Exaspérés par les dérives répétées du garde des Sceaux, ces 29 avocats ont officiellement saisi la Cour de Justice de la République.

Ils reprochent à Gérald Darmanin d’avoir publiquement annoncé, sur France Inter le 20 octobre, son intention d’aller voir Nicolas Sarkozy « pour s’enquérir de ses conditions de sécurité ».

Une visite qui a bien eu lieu mercredi dernier à 19 heures, au cœur de la prison de la Santé.

Dans la plainte de dix pages que BFMTV a pu consulter, les signataires soulignent que le ministre, en tenant de tels propos, a franchi une ligne rouge.

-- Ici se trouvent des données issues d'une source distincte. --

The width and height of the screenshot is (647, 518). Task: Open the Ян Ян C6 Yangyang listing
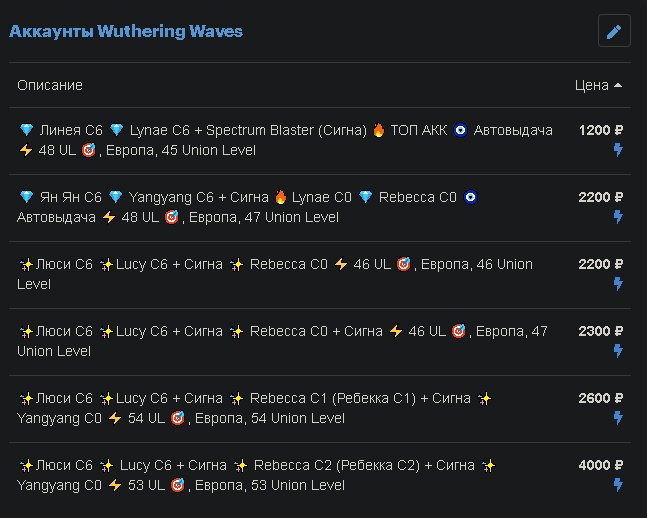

Selon eux, « en s’exprimant publiquement quant à sa volonté de rendre visite à Nicolas Sarkozy en détention ainsi qu’en lui apportant implicitement son soutien, Gérald Darmanin a nécessairement pris position dans une entreprise dont il a un pouvoir d’administration ou de surveillance en tant que supérieur hiérarchique du parquet ».

Autrement dit, il a violé le principe même de neutralité attaché à sa fonction. Même s’il prétend ne pas interférer dans les affaires judiciaires, les avocats rappellent que son statut de ministre de la Justice lui confère « un pouvoir implicite du fait de sa position hiérarchique » sur les procureurs.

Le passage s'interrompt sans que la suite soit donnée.